Residents of one Los Angeles County suburb will have to shell out big bucks to exercise their right to carry a firearm.
On Thursday, the La Verne Police Department announced it was opening an application process for city residents who wish to obtain a Carry Concealed Weapon (CCW) license. The department’s website spells out a lengthy application process, including a department-approved psychological screening and a series of fees totaling nearly $1,100 for all first-time applicants. Renewing applicants will also be forced to pay almost $650 every two years after that.
The unveiling of the application process and exorbitant fee structure arrives nearly nine months after the U.S. Supreme Court recognized a constitutional right to carry a firearm in New York State Rifle & Pistol Association v. Bruen. That ruling struck down subjective “may-issue” permitting standards, including California’s previous carry regime. It ensured that lawful adults must, at the very least, have an avenue to obtain a license to carry so long as they meet objective criteria.
At the time, some gun-rights advocates worried that some former may-issue jurisdictions would simply replace their old systems with an objective but onerous process meant to discourage new applicants. La Verne’s new application process and high costs schedule validate some of those fears and will likely thrust the city into a legal battle with those advocates.

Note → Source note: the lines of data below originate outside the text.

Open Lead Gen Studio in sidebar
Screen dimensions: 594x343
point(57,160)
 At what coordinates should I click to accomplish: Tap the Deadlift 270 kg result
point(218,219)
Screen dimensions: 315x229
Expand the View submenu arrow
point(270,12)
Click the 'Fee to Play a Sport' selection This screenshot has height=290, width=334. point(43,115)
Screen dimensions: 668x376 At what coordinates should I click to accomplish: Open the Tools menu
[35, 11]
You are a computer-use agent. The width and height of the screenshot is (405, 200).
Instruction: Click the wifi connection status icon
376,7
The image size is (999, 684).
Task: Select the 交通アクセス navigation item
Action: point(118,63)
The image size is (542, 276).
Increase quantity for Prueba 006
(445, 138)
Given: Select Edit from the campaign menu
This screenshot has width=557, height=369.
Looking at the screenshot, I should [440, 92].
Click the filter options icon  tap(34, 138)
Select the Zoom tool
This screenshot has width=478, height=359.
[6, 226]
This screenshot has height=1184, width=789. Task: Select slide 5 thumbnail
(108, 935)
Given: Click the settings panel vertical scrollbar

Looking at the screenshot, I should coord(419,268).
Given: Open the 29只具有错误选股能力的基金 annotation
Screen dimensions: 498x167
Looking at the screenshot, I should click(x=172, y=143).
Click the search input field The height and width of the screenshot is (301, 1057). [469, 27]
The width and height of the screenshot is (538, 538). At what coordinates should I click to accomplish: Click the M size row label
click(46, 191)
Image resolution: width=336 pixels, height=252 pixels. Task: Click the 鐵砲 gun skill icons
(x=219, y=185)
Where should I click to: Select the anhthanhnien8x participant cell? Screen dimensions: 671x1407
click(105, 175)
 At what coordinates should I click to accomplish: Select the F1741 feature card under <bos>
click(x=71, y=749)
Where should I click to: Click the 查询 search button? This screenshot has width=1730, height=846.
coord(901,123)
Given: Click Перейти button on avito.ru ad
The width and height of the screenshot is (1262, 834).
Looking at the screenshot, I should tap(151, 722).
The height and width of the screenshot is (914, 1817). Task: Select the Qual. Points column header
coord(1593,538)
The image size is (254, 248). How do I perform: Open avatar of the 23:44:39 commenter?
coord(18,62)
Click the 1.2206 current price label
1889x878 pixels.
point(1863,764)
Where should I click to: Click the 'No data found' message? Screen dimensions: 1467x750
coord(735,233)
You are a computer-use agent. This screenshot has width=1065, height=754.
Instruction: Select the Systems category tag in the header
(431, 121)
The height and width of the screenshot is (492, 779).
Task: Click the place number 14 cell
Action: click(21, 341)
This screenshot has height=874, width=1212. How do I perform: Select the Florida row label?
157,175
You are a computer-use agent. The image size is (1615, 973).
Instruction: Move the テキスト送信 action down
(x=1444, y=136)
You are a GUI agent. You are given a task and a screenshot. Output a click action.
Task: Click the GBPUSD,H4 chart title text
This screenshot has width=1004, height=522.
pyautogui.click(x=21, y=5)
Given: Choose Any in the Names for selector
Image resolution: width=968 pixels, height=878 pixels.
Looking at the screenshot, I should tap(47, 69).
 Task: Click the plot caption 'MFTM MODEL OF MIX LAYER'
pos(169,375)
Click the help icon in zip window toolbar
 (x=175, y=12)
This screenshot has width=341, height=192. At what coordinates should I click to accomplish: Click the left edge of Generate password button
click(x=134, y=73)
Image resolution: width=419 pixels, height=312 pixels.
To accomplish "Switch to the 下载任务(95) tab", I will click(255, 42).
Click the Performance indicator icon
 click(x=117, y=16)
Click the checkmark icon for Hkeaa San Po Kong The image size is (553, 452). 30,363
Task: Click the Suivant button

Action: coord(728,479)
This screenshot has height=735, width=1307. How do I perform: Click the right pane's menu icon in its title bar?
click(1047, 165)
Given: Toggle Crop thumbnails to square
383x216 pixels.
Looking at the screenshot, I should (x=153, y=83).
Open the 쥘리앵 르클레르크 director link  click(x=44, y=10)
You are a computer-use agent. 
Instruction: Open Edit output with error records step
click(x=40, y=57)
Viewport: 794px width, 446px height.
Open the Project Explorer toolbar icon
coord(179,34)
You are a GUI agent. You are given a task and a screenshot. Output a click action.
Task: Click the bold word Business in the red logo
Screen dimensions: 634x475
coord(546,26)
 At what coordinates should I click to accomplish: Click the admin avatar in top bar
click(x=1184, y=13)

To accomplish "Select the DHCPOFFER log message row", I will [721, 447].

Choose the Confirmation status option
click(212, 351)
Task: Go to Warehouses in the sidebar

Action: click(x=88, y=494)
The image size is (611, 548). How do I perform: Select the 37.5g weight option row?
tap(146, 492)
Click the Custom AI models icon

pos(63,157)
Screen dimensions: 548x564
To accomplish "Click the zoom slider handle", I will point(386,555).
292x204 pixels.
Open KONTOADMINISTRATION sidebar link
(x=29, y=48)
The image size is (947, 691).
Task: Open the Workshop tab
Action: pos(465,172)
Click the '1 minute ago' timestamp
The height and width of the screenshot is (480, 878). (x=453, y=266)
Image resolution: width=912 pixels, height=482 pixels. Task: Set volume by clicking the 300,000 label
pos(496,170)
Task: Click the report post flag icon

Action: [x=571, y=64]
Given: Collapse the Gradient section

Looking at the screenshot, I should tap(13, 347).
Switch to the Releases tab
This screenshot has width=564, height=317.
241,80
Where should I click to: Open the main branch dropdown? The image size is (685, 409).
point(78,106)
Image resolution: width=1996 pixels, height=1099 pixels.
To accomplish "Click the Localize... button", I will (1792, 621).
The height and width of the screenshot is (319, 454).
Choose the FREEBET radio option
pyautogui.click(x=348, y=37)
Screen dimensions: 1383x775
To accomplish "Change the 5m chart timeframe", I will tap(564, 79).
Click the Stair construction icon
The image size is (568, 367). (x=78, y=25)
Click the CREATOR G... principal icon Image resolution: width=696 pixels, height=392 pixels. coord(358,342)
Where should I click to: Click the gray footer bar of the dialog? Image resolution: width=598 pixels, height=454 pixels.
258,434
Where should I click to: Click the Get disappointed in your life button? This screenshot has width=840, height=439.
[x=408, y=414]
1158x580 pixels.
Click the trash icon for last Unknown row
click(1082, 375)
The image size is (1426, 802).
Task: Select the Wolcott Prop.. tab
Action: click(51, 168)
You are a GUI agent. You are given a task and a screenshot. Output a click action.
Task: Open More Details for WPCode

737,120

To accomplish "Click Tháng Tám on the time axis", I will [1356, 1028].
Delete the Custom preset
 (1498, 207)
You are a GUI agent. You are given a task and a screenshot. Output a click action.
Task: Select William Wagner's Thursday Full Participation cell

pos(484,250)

La Verne’s high fees have already caught the attention of at least one gun-rights group in the state. The California Rifle & Pistol Association sent a letter to the city on Monday through its law firm, Michel & Associates, warning the city to reduce its fees or face the group in court.
“We were happy to hear that the La Verne Police Department has finally created a process for residents to apply to receive a concealed handgun license,” the letter reads. “Unfortunately, our happiness quickly turned sour when we saw the outlandish fee schedule included with the permit application process. Further, we’ve heard from members that La Verne is requiring applicants to submit letters of recommendation alongside their applications. That is unconstitutional, illegal under California law, and violates the privacy of applicants who may not want to tell anyone they are exercising their right to carry.”
The letter noted that La Verne’s fees were roughly twice as expensive as neighboring jurisdictions, including Los Angeles, San Diego County, and Orange County, which it said averaged around $400-$500 in costs to obtain a license.
If the group does file a lawsuit, the city could have a tough time defending its permitting system in court. The Supreme Court has cast doubt on the legality of permitting processes that attempt to discourage applicants with delays and high costs. In the same majority opinion striking down may-issue laws, Justice Clarence Thomas warned against putting objective licensing regimes “toward abusive ends.”
“To be clear, nothing in our analysis should be interpreted to suggest the unconstitutionality of the 43 States’ ‘shall-issue’ licensing regimes, under which ‘a general desire for self-defense is sufficient to obtain a [permit],'” Justice Thomas wrote. “That said, because any permitting scheme can be put toward abusive ends, we do not rule out constitutional challenges to shall-issue regimes where, for example, lengthy wait times in processing license applications or exorbitant fees deny ordinary citizens their right to public carry.”
The breakdown of fees for first-time applicants is listed on the police department’s website as $398 for “processing,” a $150 administrative fee, a $93 licensing fee, $20 for fingerprint scanning, $150 for a department-approved psychological review, $250 for an approved safety and training course, and a $20 fee for the physical CCW card—$1,081 in total.
Renewals must occur every two years and are subject to slightly reduced processing, administrative, licensing, and training fees. Renewals would also be exempt from subsequent fingerprinting and psychological evaluation but would still be required to pay the same card fee for a total renewal cost of $647.
These fees are far above what most other jurisdictions charge for permitting. For instance, Pennsylvania caps its permitting fees at $20.
The La Verne Police Department did not respond to a request for comment.